## Dataset records

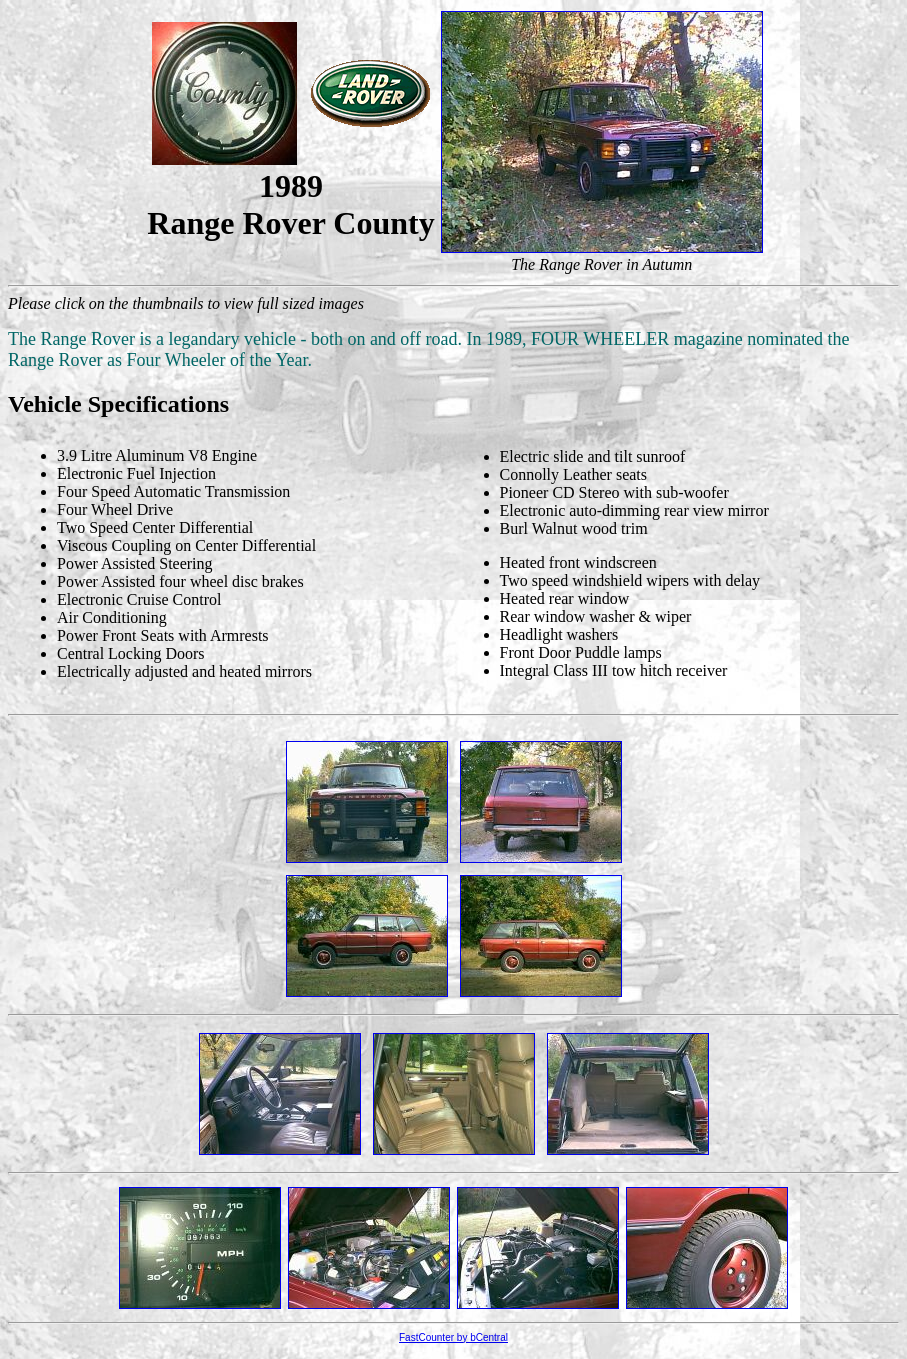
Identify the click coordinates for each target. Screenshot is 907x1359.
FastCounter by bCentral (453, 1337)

--

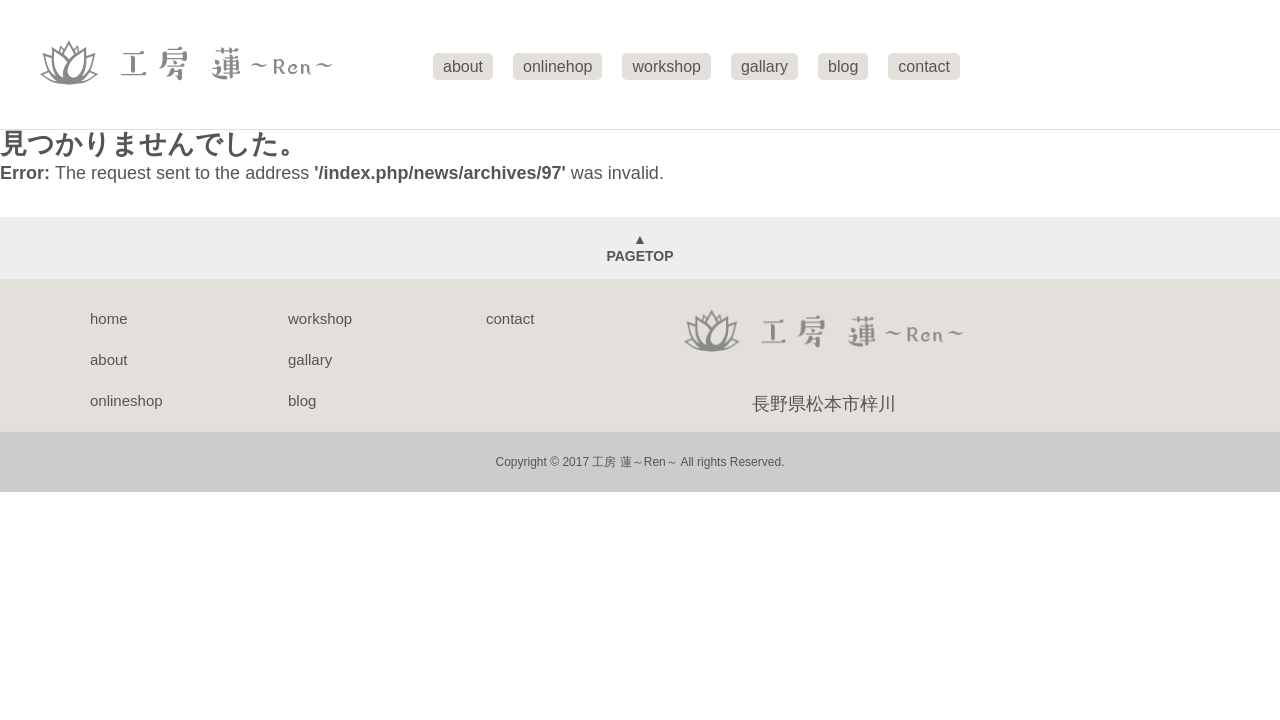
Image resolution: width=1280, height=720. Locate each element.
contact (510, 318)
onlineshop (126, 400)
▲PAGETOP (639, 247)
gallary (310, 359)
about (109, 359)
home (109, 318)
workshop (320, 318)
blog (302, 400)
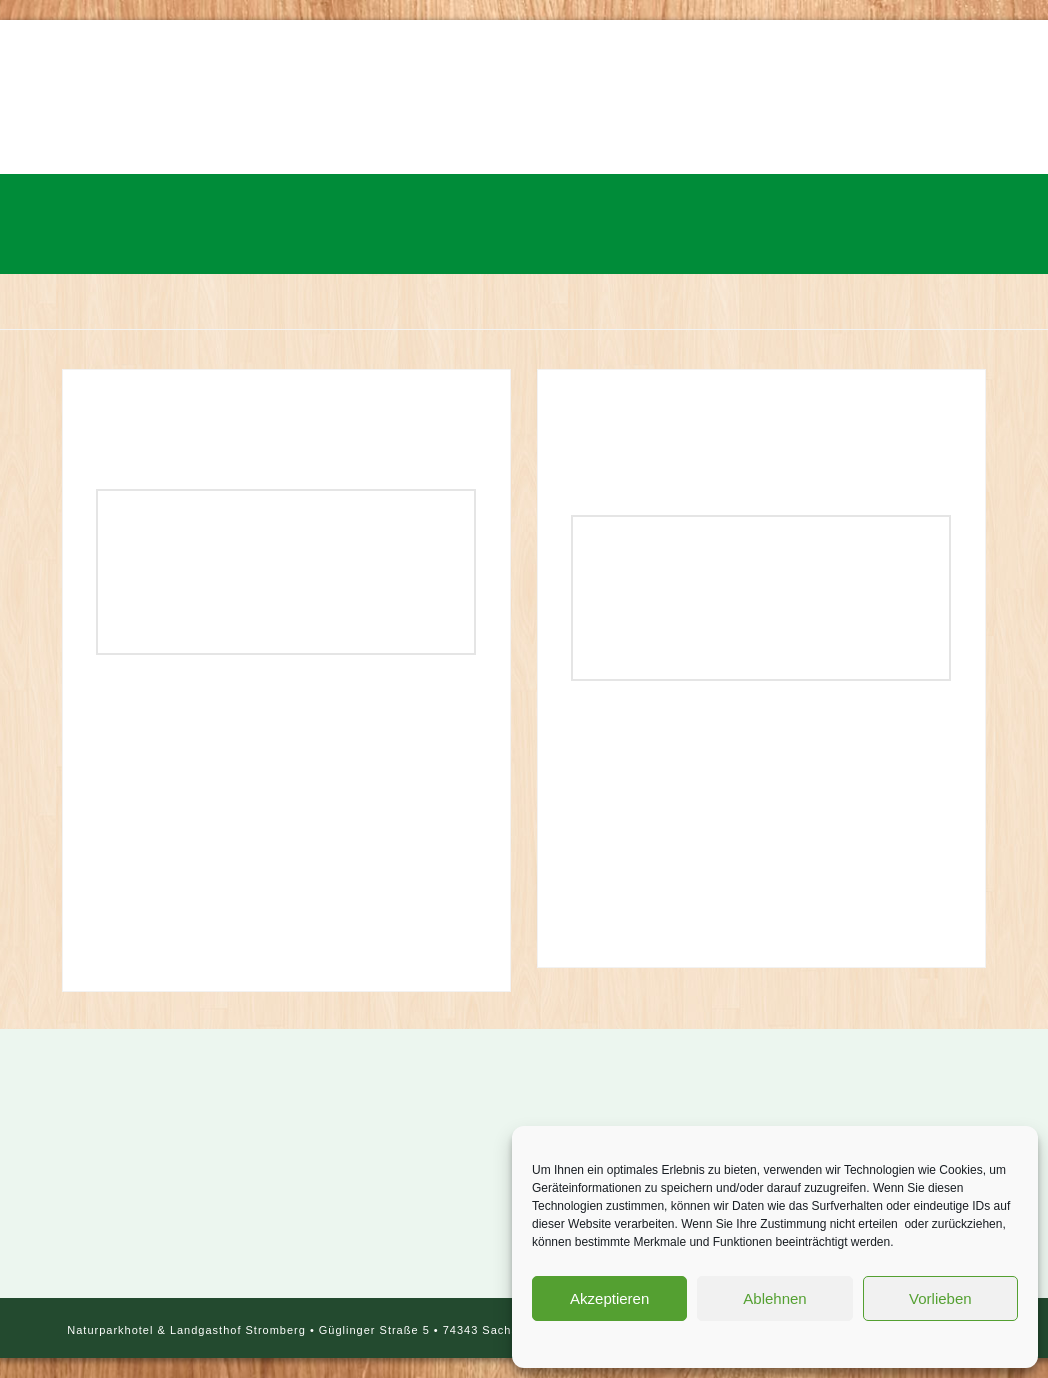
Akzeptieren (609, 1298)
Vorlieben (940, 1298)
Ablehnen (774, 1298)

## Exercise task
Output the lines starting at the one containing "Identify the click" and ending at the one containing "FastCounter by bCentral (453, 1337)", reproduced line for line with no changes.

## Worked answer
Identify the click coordinates for each target. Screenshot is 907x1359.
FastCounter by bCentral (453, 1337)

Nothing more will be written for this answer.